The only reason I bring up word count at all, is that one of Dr. Brown’s eye-opening suggestions was to aim for a book of 10,000 words or less. If you have been told, as I have, that a book needs to be 50,000 words or more to be considered a “real” book, this statistic will take you by surprise. Dare I say, it may even shock you. Welcome to the world of EBook publishing.
I Have Content, Now What?
I did some really fast math, and discovered that I had published 12 hubs on the topics of Instructional Design, training delivery, learning evaluation, e-learning, and learning styles. These closely inter-related subjects fit nicely together. And, putting them all together, I had just over 10,000 words already ripe for picking. All I had to do was convert each “hub” into a chapter for my book (i.e., use appropriate titles and subtitles). After I had the chapters sequenced and the table of contents compiled, my next step was to write an introduction for the book. I also made sure I had a page of “additional resources” and an author biography.
The final touch was a book cover, but Kindle Direct Publishing (KDP) made this easy with their online tool. If I had wanted to spend a few bucks, I could have had the cover designed for me, but I was determined not to spend any money on something I wasn’t sure would sell more than one copy (I could count on Mom to buy one copy, but after that, it was anybody’s guess).

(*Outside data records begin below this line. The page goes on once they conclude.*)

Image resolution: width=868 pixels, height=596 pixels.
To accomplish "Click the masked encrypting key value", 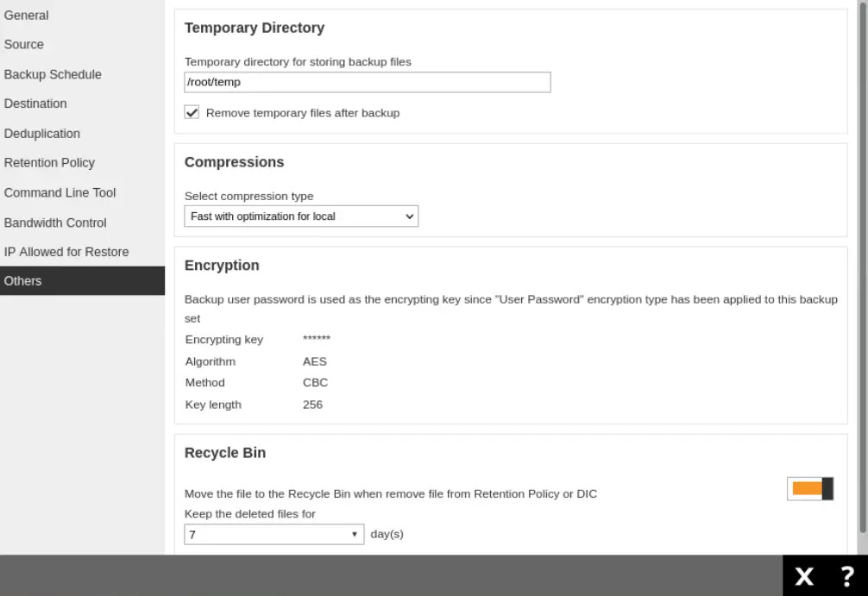I will (317, 340).
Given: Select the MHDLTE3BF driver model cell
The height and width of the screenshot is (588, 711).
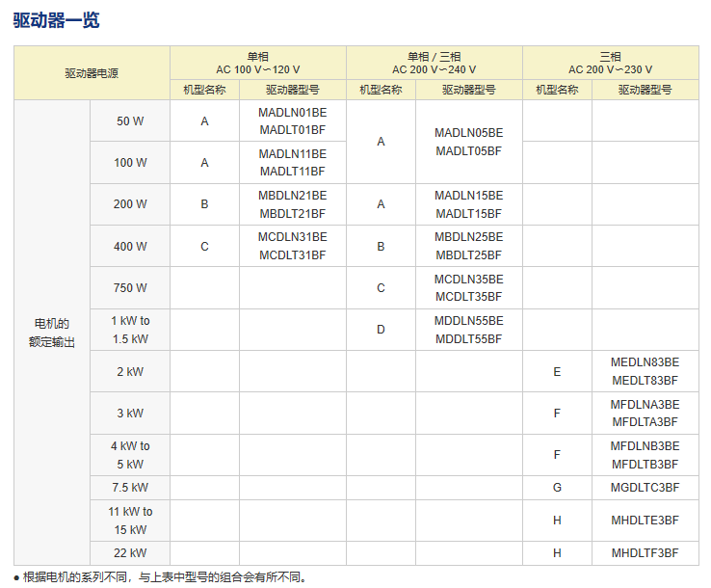Looking at the screenshot, I should pyautogui.click(x=645, y=521).
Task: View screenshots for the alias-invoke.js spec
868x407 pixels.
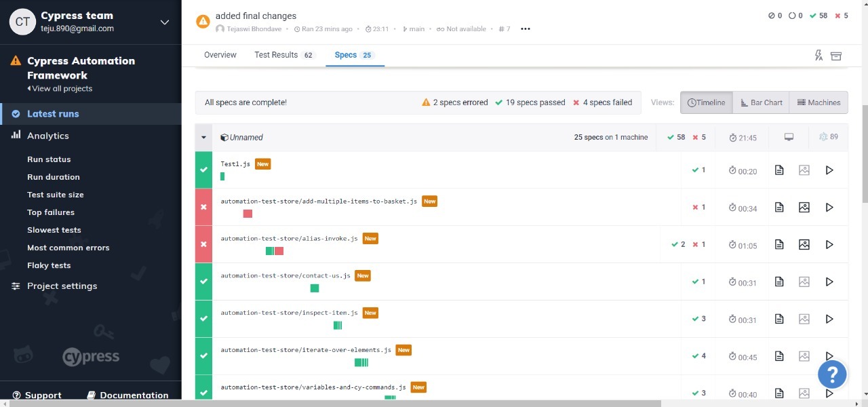Action: tap(804, 244)
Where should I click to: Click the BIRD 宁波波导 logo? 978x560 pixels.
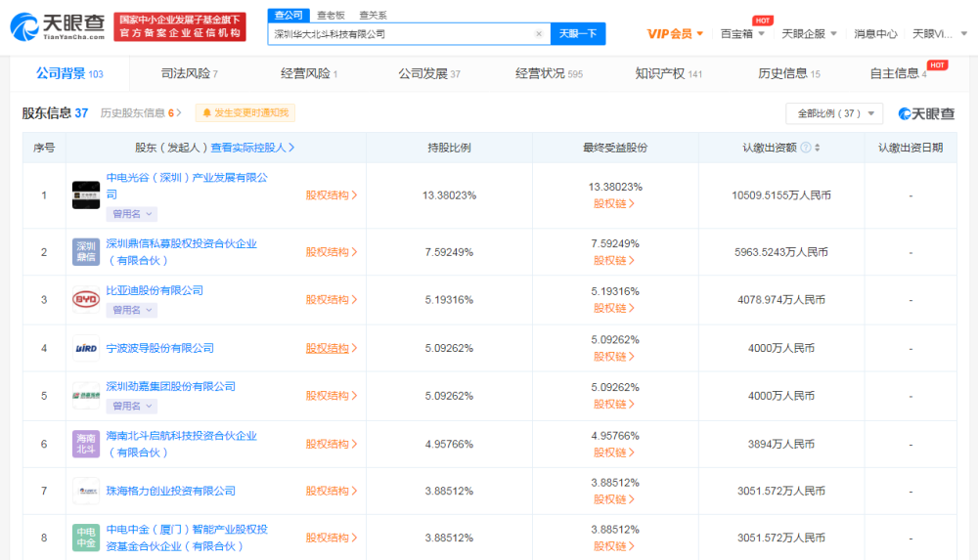click(x=86, y=348)
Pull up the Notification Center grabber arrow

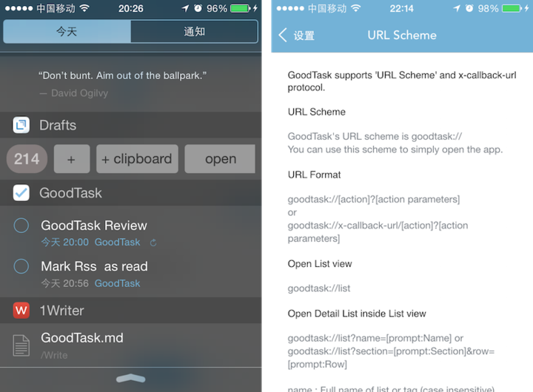tap(132, 377)
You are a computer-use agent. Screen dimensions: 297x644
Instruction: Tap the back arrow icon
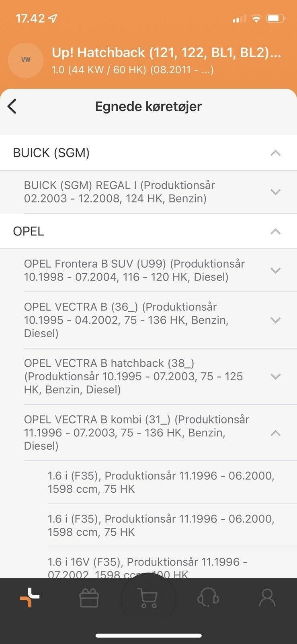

The publication process is made very easy for you on KDP. If you are an Amazon customer, you already have the necessary log-on credentials. If you’re not an Amazon customer, it’s very easy to create an account. And no, you do not need a Kindle reader in order to publish (or read) a Kindle EBook. Yes, there is an app for that.
According to their website, it only takes about 5 minutes to publish. I think that’s a bit of an exaggeration for a first-time user. It probably took me 15 to 20 minutes. But it is, as they say, easy, clear, and free.
All you have to do (once your content is assembled), is write a description, pick a category or two, and name your price. Don’t worry too much about this process, as there are tips and tools to help you along. Just follow the prompts.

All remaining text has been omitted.